Repite varias veces hasta sentir alivio.
Diario emocional
Escribir lo que se siente sin filtro es una forma de ordenar el mundo interno.
No es necesario hacerlo bien ni con estructura. De hecho, cuanto más libre, más útil puede ser.
A veces, lo que dentro se siente confuso o abrumador, al escribirlo empieza a tomar forma y distancia.
Meditación y visualización
El silencio interno no siempre llega fácil cuando la emoción es intensa.
La meditación abre un espacio de silencio interno donde las emociones pueden reposar. La visualización de un lugar seguro o un refugio interior puede ser un bálsamo para el alma.
Busca un lugar tranquilo.
Cierra los ojos y visualiza un espacio donde te sientas protegido.
Permanece allí el tiempo que necesites.
Movimiento consciente
El cuerpo también guarda emociones. Actividades como el yoga, el tai chi o simplemente caminar en la naturaleza ayudan a liberar tensiones y a conectar con el presente.
No es tanto la actividad en sí, sino la presencia durante el movimiento lo que permite que algo se reorganice por dentro.
Elige una actividad que te guste.
Practícala con atención plena.
Observa cómo cambia tu estado emocional.
Estas técnicas no son soluciones mágicas, pero sí herramientas que, con práctica, pueden transformar la relación con el hipersentir.

Acupresión para bajar la presión arterial
Aunque el hipersentir no es una condición médica en sí, la intensidad emocional puede generar tensión física, incluyendo la elevación de la presión arterial. Saber dónde presionar para bajar la presión arterial puede ser un recurso útil en momentos de crisis emocional.
Algunos puntos de acupresión recomendados son:
El punto LI4 (Hegu): ubicado entre el pulgar y el índice, ayuda a aliviar el estrés y la tensión.
El punto PC6 (Neiguan): situado en la parte interna del antebrazo, a unos tres dedos de la muñeca, es conocido por calmar la ansiedad.
El punto LV3 (Taichong): en el pie, entre el primer y segundo dedo, ayuda a regular la energía y la presión.

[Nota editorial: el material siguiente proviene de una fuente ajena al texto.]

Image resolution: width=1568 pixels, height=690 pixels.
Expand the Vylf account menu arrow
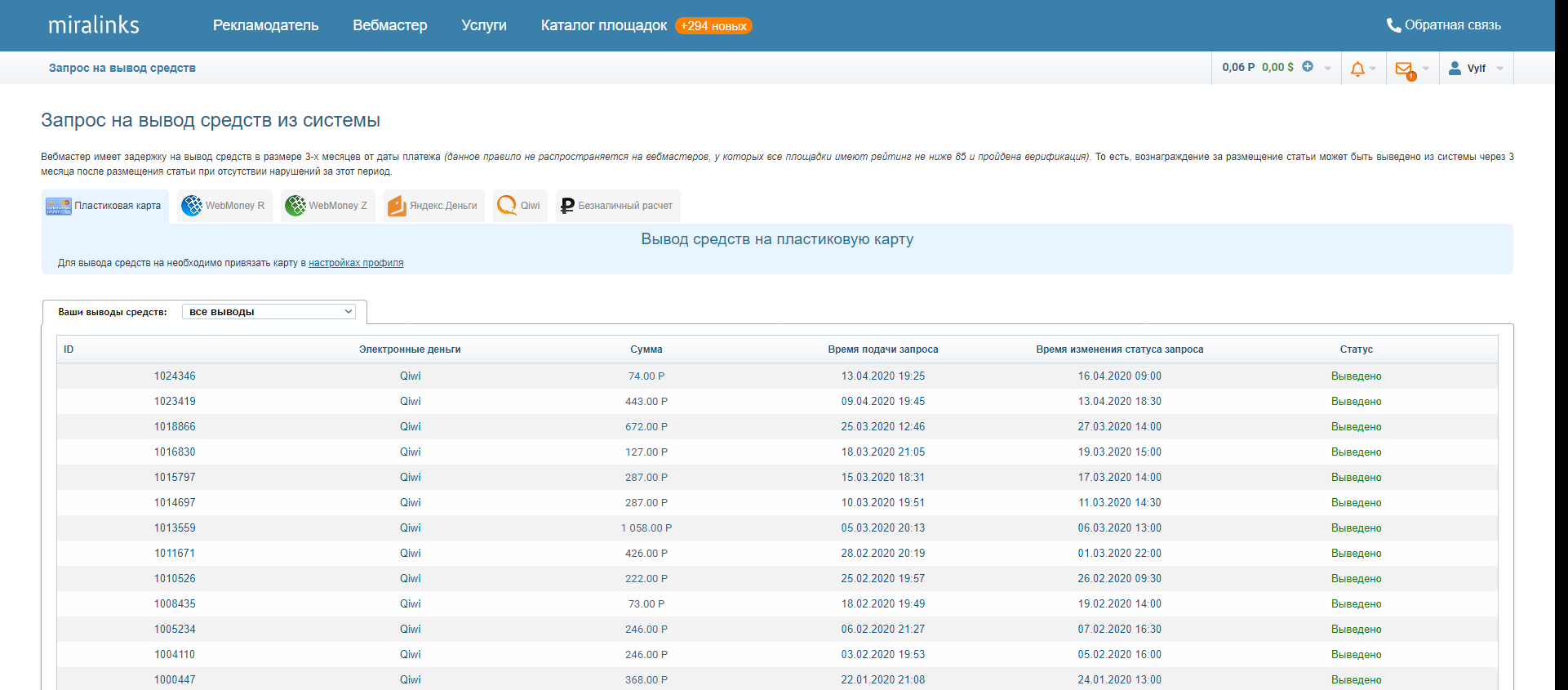click(1500, 69)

Para aplicar la acupresión:
Usa el pulgar para presionar firmemente el punto.
Mantén la presión durante 1-2 minutos.
Respira profundamente mientras lo haces.
Esta práctica puede complementar otras técnicas para gestionar el hipersentir, ayudando a aliviar la tensión física que acompaña al dolor emocional.

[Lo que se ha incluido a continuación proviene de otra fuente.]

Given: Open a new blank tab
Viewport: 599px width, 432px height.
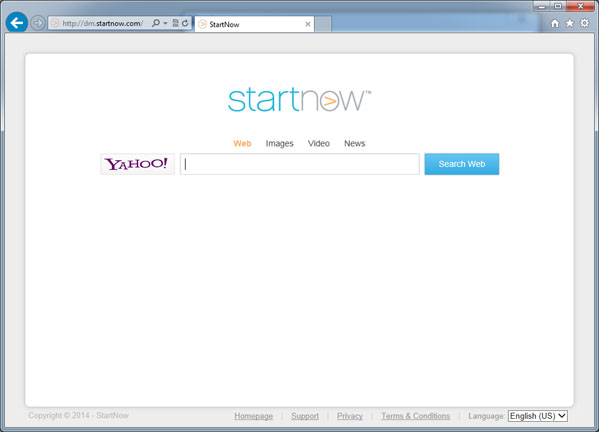Looking at the screenshot, I should pyautogui.click(x=323, y=24).
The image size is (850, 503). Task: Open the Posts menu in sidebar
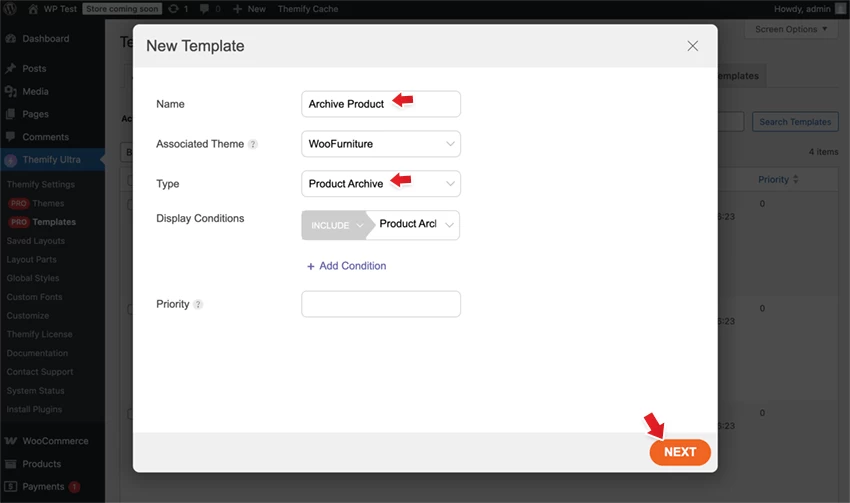pyautogui.click(x=34, y=69)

La importancia de los límites emocionales y el autocuidado
Una de las partes más importantes del hipersentir es aprender a reconocer cuándo algo empieza a ser demasiado.
Poner límites, retirarse o parar no es una renuncia, sino una forma de cuidado.
El autocuidado no es algo accesorio, sino una necesidad cuando la intensidad emocional es constante.
Es el refugio donde el alma puede descansar y recargarse.

Un camino hacia la serenidad interior
Vivir con hipersentir es como caminar por un sendero lleno de flores y espinas. La belleza de sentir profundamente puede ser también fuente de dolor. Sin embargo, con paciencia y herramientas adecuadas, es posible encontrar un equilibrio que permita disfrutar de la riqueza emocional sin quedar atrapado en ella.
Si alguna vez te has sentido abrumado por la intensidad de tus emociones, recuerda que no estás solo. Existen caminos para aliviar el dolor del hipersentir, y cada paso que das hacia el autoconocimiento es un acto de valentía y amor.
Te invito a explorar estas técnicas con calma, a escucharte con ternura y a permitir que tu sensibilidad sea una luz que ilumine tu camino, no una carga que te detenga. Porque en el fondo, el hipersentir es también una puerta hacia una vida más plena y consciente.